THE BLOG

Kenyan Youth Rewriting The Narrative One Entrepreneurial Venture At A Time

Kenyan young people are moving away from the conventional white-collar employment opportunities and embracing entrepreneurship.

24/10/2017 03:59 SAST
FatCamera/ Getty Images

'Go forth and fill the earth...' a commandment that we Africans have diligently and unapologetically adhered to. Perhaps God should have decreed that we go forth and fill the earth responsibly, but who's complaining?

We are the most fertile continent, with the youngest and fastest-growing population on earth. Take my country Kenya, for instance, approximately 3,000 Kenyans are born every day, over a million every year. These statistics may be perceived as particularly staggering for an emerging economy.

In Kenya, the youth (aged between 18 and 34 years old) make up more than one-third of the population. This means that with over 70 percent of Kenya's population being less than 30 years of age; we are, quite literally, the future.

Around 1 million youth join the labour force every year -- that is 1 million more youth who are potentially going to remain unemployed, their academic prowess or lack thereof notwithstanding.

Kenyan youth, obstinate and creative, are moving away from the conventional white-collar employment opportunities and a majority of them are embracing entrepreneurship. They are constantly innovating ways of curbing the unemployment menace and are looking to the informal sector to create their own jobs and enhance their independence.

Some of them have formed investment groups called chamas. Others have embraced agriculture, design, hospitality or public transport, investing in taxis, motorcycle taxis called boda-bodas and tuk-tuks. Many young people, even those working in the formal sector have a combination of two jobs, a day job and an alternative one fondly referred to as a 'side hustle'. Branching out to the informal sector has steadily helped in managing the youth bulge.
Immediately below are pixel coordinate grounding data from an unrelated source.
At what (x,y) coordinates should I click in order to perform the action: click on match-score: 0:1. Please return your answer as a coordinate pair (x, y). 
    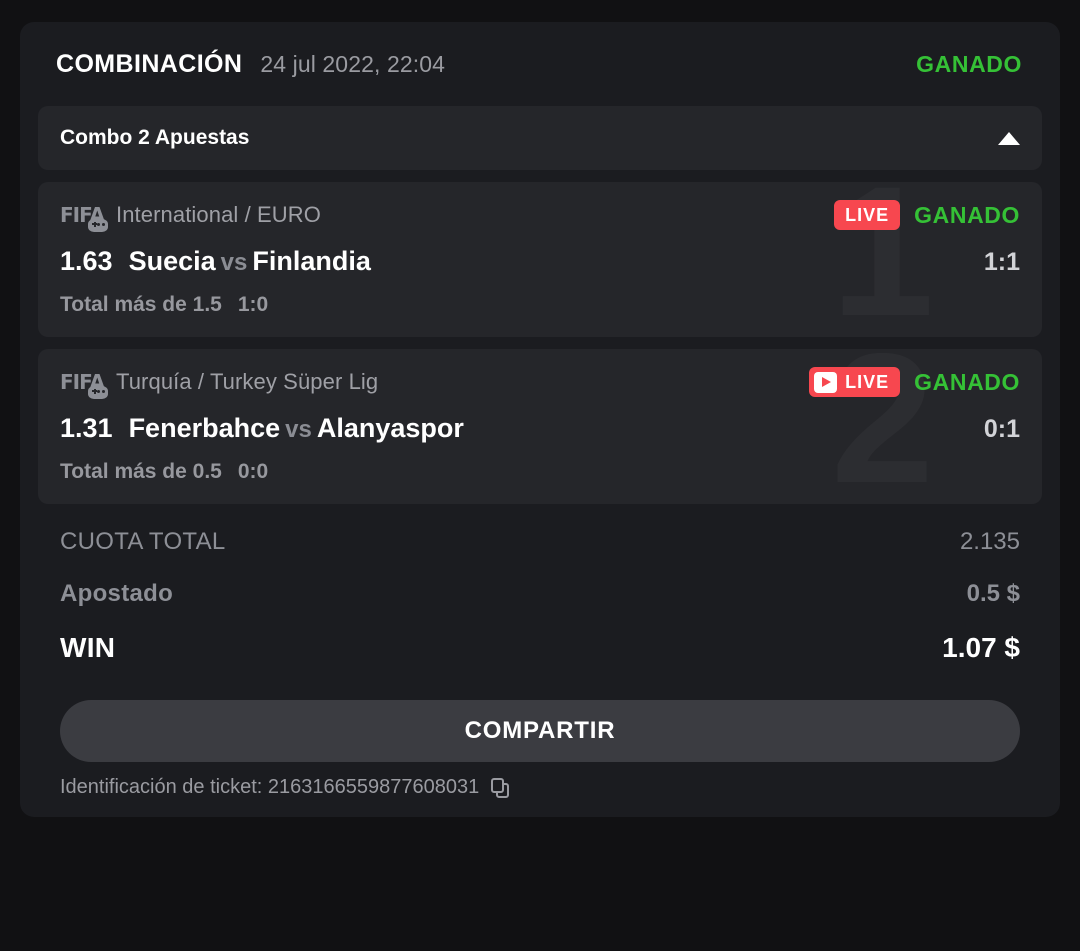
    Looking at the image, I should click on (1002, 429). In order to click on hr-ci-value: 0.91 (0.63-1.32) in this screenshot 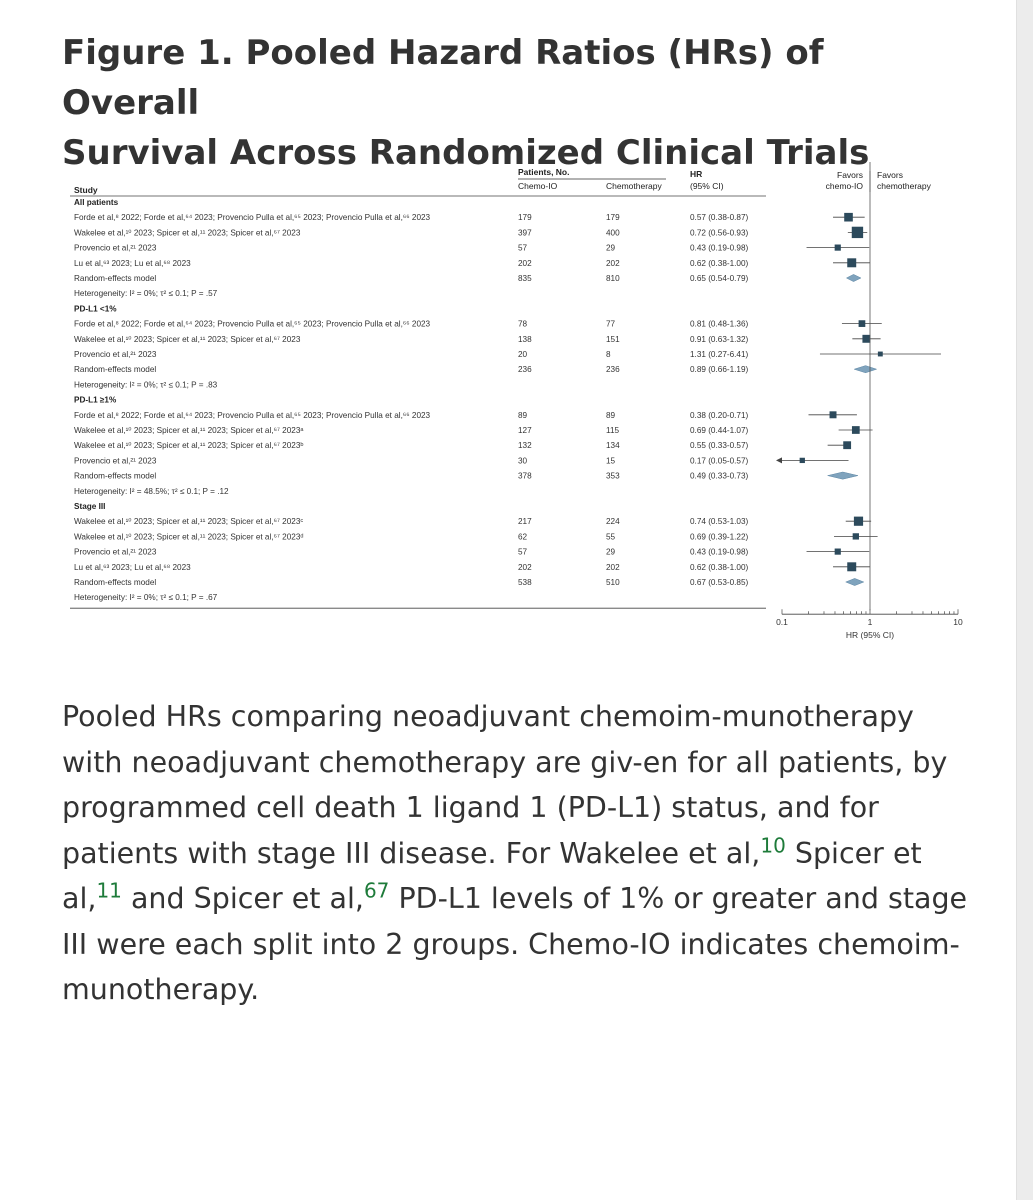, I will do `click(720, 340)`. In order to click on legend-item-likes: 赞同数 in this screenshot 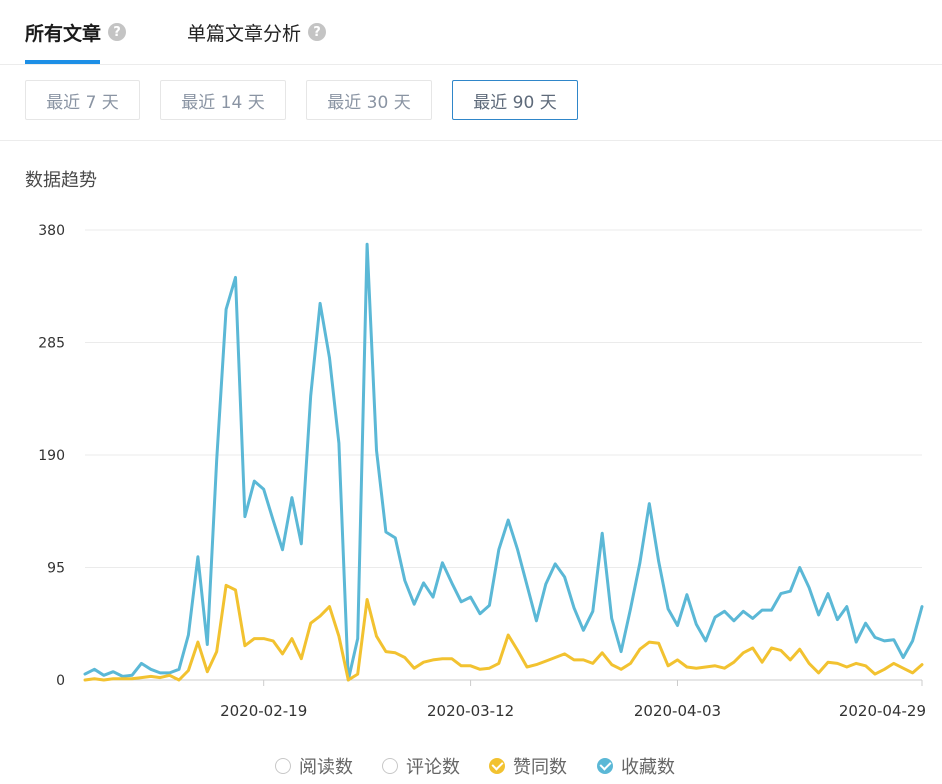, I will do `click(528, 766)`.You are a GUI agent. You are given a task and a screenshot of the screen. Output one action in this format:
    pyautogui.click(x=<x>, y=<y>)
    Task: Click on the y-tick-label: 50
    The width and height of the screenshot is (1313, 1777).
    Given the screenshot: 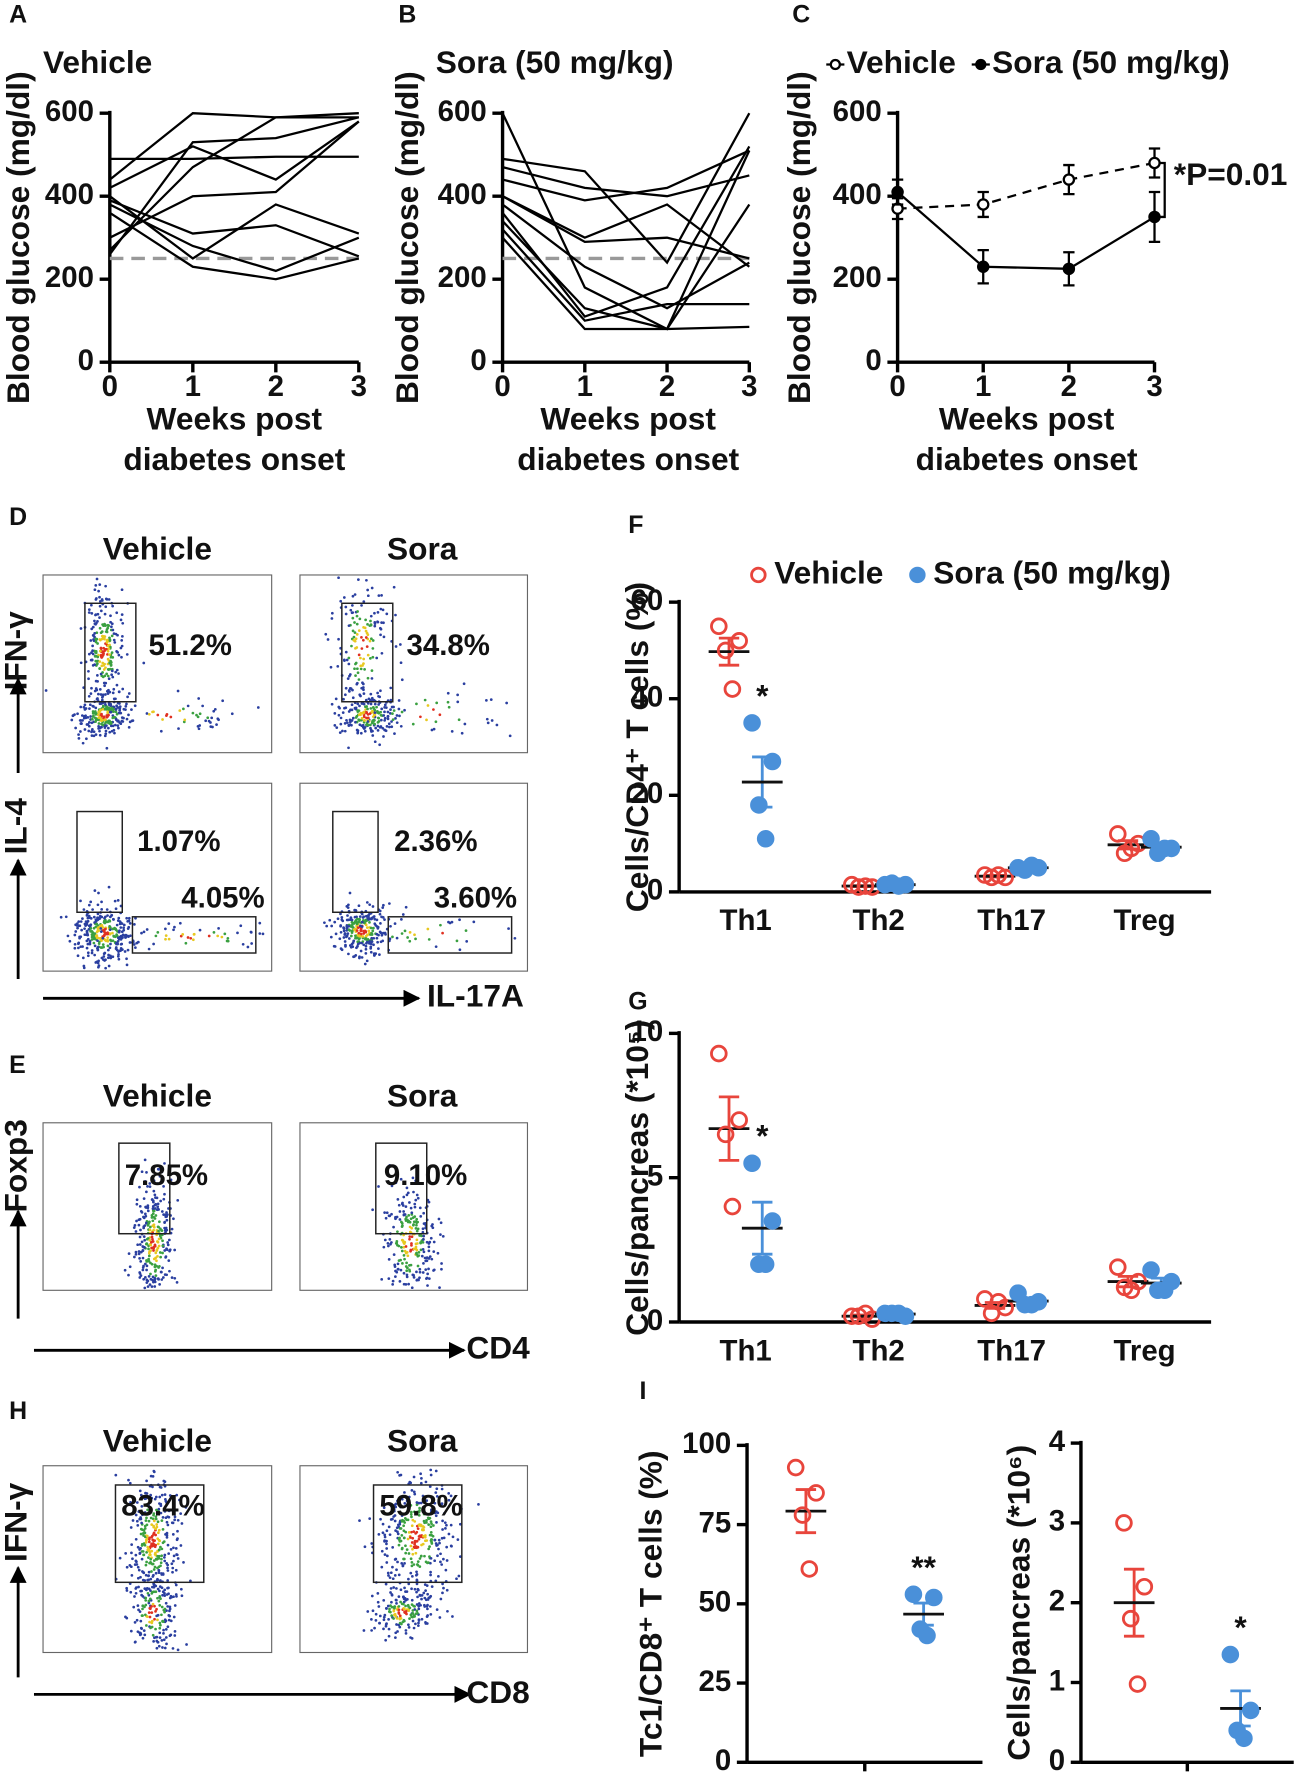 What is the action you would take?
    pyautogui.click(x=714, y=1602)
    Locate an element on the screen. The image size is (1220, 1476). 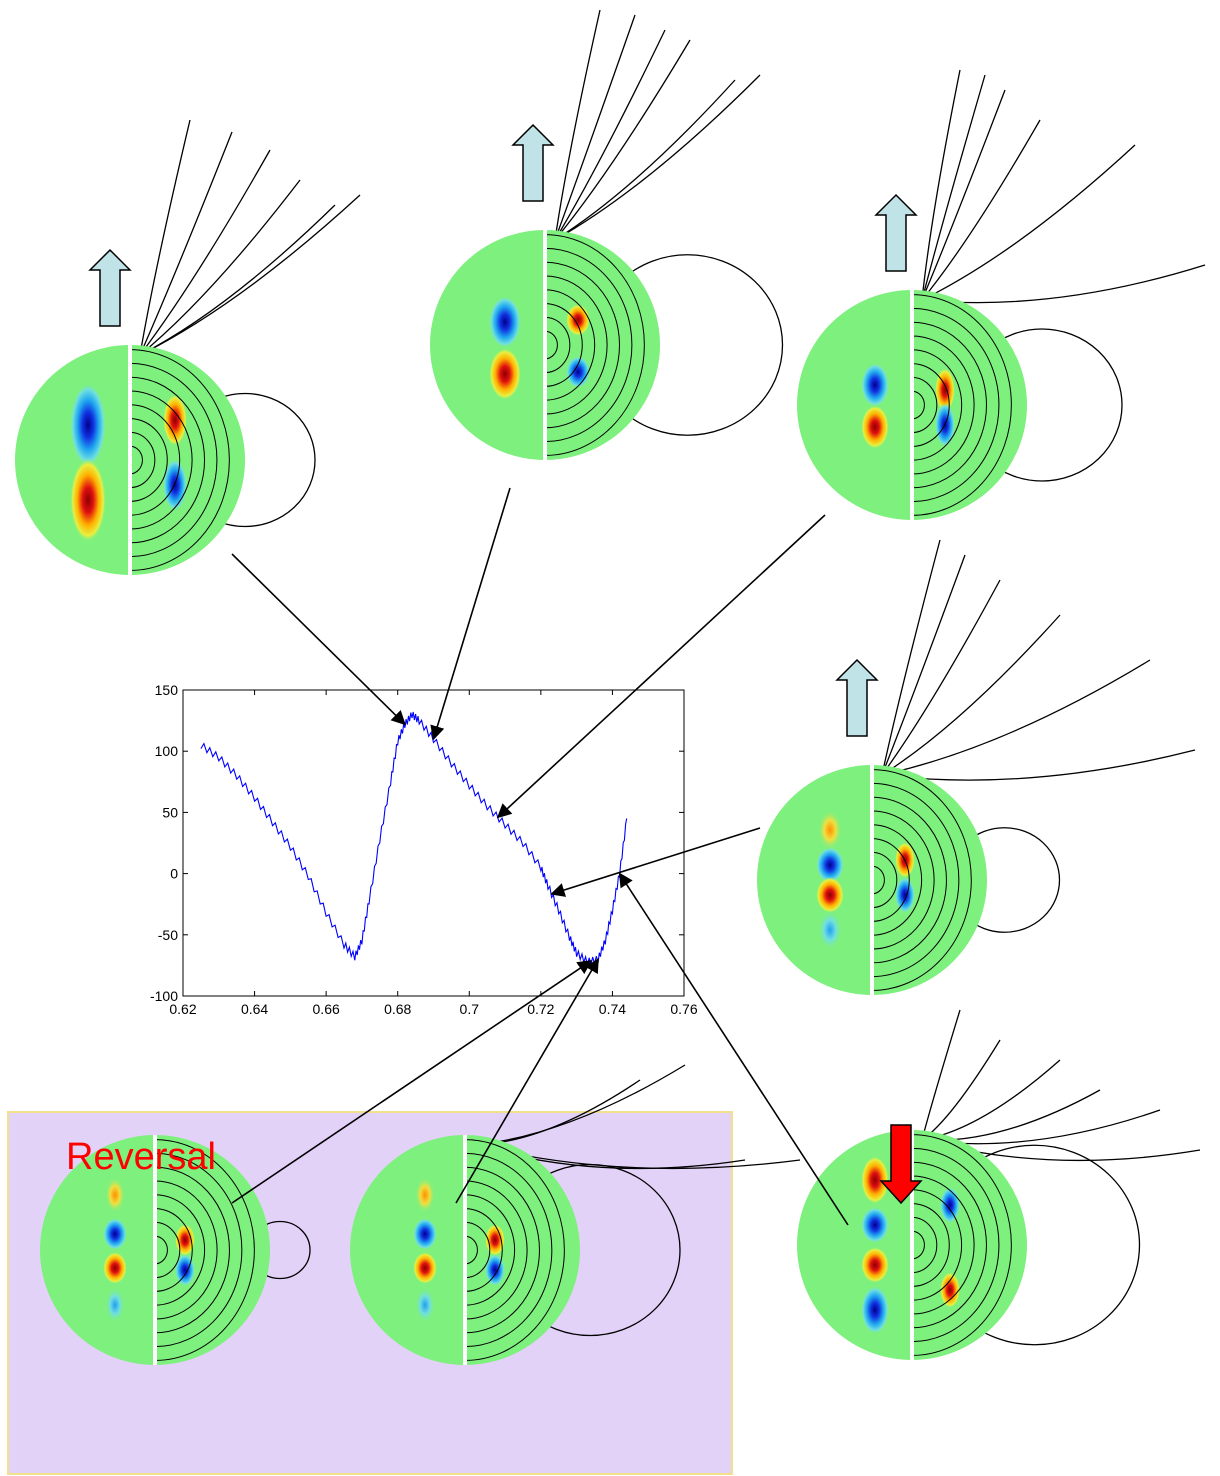
x-tick-label: 0.7 is located at coordinates (470, 1009).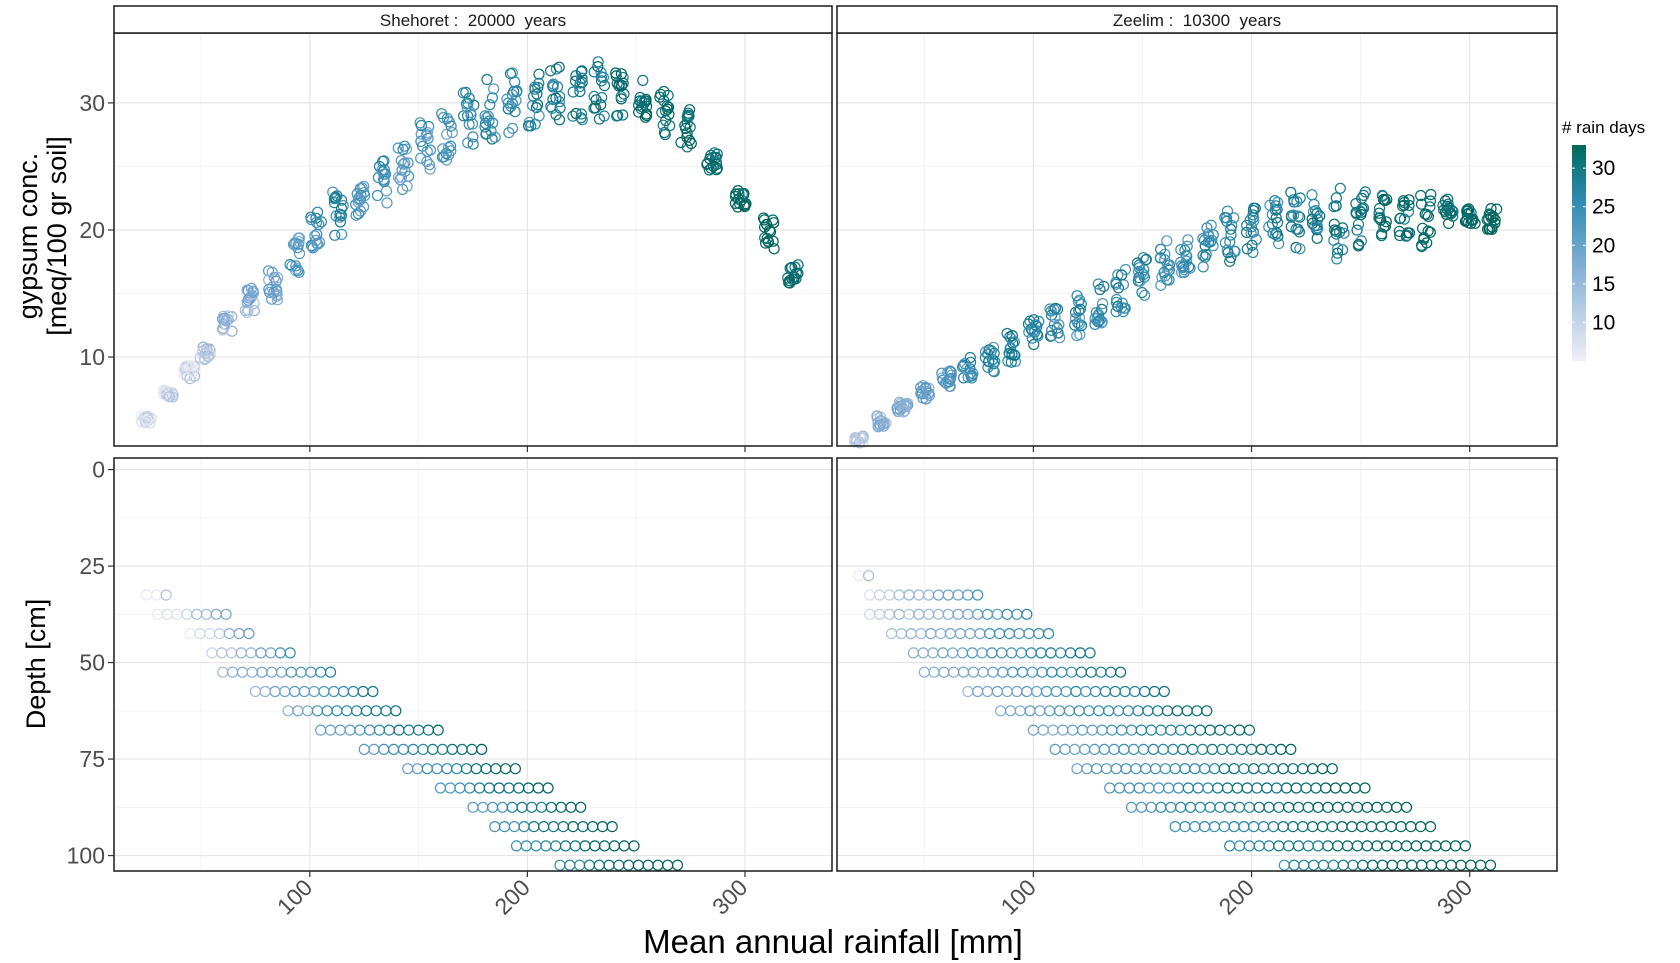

Many have taken advantage of the incredible internet connectivity in Kenya to establish numerous e-businesses, which range from blogs to fully fledged tech businesses.

The internet has also played a vital role in the success of e-commerce businesses established by the youth. Kenya's internet speed was ranked the fastest in Africa and the Middle East in the Akamai State of the Internet Report 2016 and yet another report by Internet World Stats places the number of internet users in Kenya at approximately 37 million.

Many have taken advantage of the incredible internet connectivity in Kenya to establish numerous e-businesses, which range from blogs to fully fledged tech businesses.

Take for instance Bunifu Technologies, a young tech startup in Kenya that received the Microsoft Innovation IT Services Award last year for creating Africa's first anti-virus software. Even greater success could be witnessed in this sector with stronger internet connectivity in rural areas coupled with easier access to gadgets.

Private firms and corporations are also championing youth empowerment by developing programmes and even shows meant to sharpen business acumen of youth. Such shows include Safaricom's Blaze Be Your Own Boss TV Show.

The youth entrepreneurship reality show featured 12 contestants who battled it out for KES. Five million, which included 3 million in cash and 2 million in support in terms of mentorship, business support and financial advice. Also notable is KCB Bank's The Lions' Den, a show where aspiring entrepreneurs get to pitch their business ideas and products to a panel of Kenyan business moguls with the capital and the know-how it takes to succeed.

The Kenyan youth are hungry for success and eager to make a mark, investing in them is one of the surest ways of reaping economic dividends. Once equipped with the necessary skills, expertise, mentorship and funding, young people will have a fighting chance.